After outperforming in September, the small-cap space is lagging again. In fact, the space is underperforming from a one-year look with the Russell 2000 Index — which tracks small-cap stocks – dropping more than 9%. The S&P 500 Index, meanwhile, is up slightly over the same time period.
The beaten down prices coupled with a combination of factors seem a solid entry point for investors:
The one-year underperformance has brought small-cap valuations to their most attractive levels in years relative to large caps, presenting investors with a big buying opportunity for the long haul. Per an analyst at Jefferies, valuations for small-cap stocks are at their most attractive levels since June 2003 relative to large caps. Small caps have historically outperformed the large-cap brethren by an average of 6% over the following year when the valuation gap widens that much.
According to Bank of America Merrill Lynch, the relative P/E suggests that small caps should lead large caps over the next decade.
Small caps tend to outperform large-cap counterparts when the Fed cuts rates. The central bank has slashed interest rates two times this year to sustain a decade-long economic expansion. The speculation for a third rate cut is also ripe with market expectations for an October rate cut at 85%, according to the CME Group’s FedWatch tool.
Lower interest rates bode well for the pint-sized stocks, perking up economic activities and resulting in higher spending, thus boosting domestically focused companies. According to Jefferies, small caps returned an average of 27.9% in 12 months after the Fed embarked on an easing cycle, while large caps gained an average of 15%.
Trade war has been playing foul on the large-cap stocks, benefiting the smaller ones, which are closely tied to the U.S. economy and do not have much exposure to the international market. This is especially true as the world’s largest economies have slapped tariffs on each other’s billions of dollar worth of goods over the past year, stoking fears of corporate earnings growth, especially for large-cap companies. Notably, large-cap companies have greater exposure to the international market and are vulnerable to tighter trade conditions.
Additionally, lingering worries about Britain’s exit from the European Union, President Donald Trump’s impeachment inquiry and geopolitical tension continued to weigh on large-cap stocks.
The latest bout of upbeat data pointing to an increase in inflation, higher consumer and business confidence, retail sales, strong recovery in the U.S. housing market and solid manufacturing activity underscore the strength of the economy. The pint-sized stocks generally outperform in an improving American economy.
While there are several options to play on the bullish trends, we have presented five small-cap ETFs that tend to gain more than their counterparts given their superior methodology. All these funds have a Zacks ETF Rank #2 (Buy), suggesting their outperformance in the coming months.

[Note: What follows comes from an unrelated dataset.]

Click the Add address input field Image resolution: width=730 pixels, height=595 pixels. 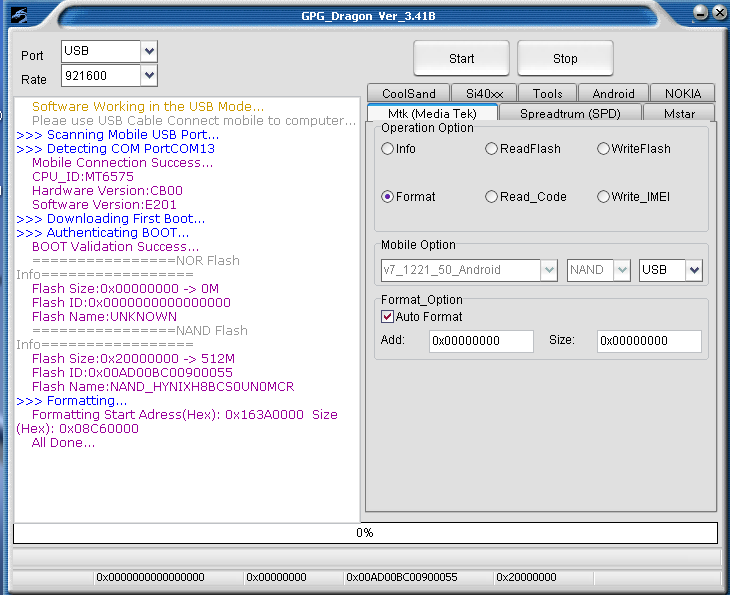coord(481,341)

The fund follows the CRSP US Small Cap Index and holds a basket of 1398 stocks with none holding more than 0.4% of assets. Financials dominates the portfolio at 26.4%, followed by industrials (20.5%) and technology (12.7%). The ETF is popular with AUM of $24.3 billion and trades in solid average daily volume of about 486,000 shares. VB is one of the low-cost choices, charging just 5 bps in fees per year from investors. It has added 0.8% over the past year.

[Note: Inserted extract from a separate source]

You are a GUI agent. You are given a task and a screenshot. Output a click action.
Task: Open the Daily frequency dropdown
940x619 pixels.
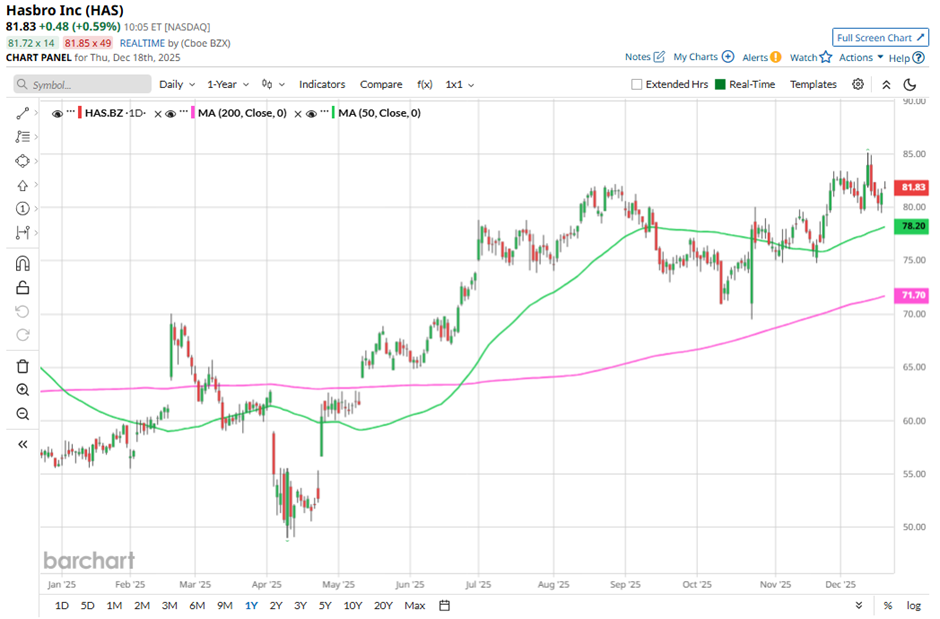[176, 85]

This product offers exposure to the 1758 small-cap stocks and tracks the Dow Jones U.S. Small-Cap Total Stock Market Index. No single firm holds more than 0.3% of total fund assets. The product is widely spread across sectors with financials, information technology, industrials, health care and consumer discretionary having double-digit exposure each. The product has managed $8 billion in its asset base and sees solid volume of more than 376,000 shares a day. It has an expense ratio of 0.04% and has shed 2.8% in a year.
Vanguard Russell 2000 ETF VTWO
This fund tracks the Russell 2000 Index, holding 2036 stocks in its basket with none making up for more than 0.4% of the assets. From a sector look, financial services takes the largest share at 26.3% while healthcare, producer durables, consumer discretionary and technology also receive double-digit allocation each. The ETF has accumulated $1.4 billion in its asset base and trades in average daily volume of 126,000 shares. It charges 15 bps in annual fees and has lost 4.3% in a year.
This fund offers exposure to U.S. small-cap stocks and follows the S&P SmallCap 600 Index. It holds 602 stocks in its basket with none accounting for more than 0.6% of assets. Industrials, financials, information technology, consumer discretionary, and healthcare are the top five sectors with double-digit exposure each. The ETF has AUM of $42.4 billion and trades in average daily volume of 3.1 million shares. It charges investors 7 bps in annual fees and is down 5.7% over the past year.
This fund tracks the S&P SmallCap 600 Index, holding 602 stocks in its portfolio. SLYG is also well diversified with none holding more than 0.6% of assets and industrials, financials, information technology, consumer discretionary and healthcare accounting for a double-digit allocation each. The ETF has been able to manage $1.2 billion in its asset base while trades in a lower volume of 57,000 shares a day on average. It charges 15 bps in annual fees and has lost 5.7% over the past year.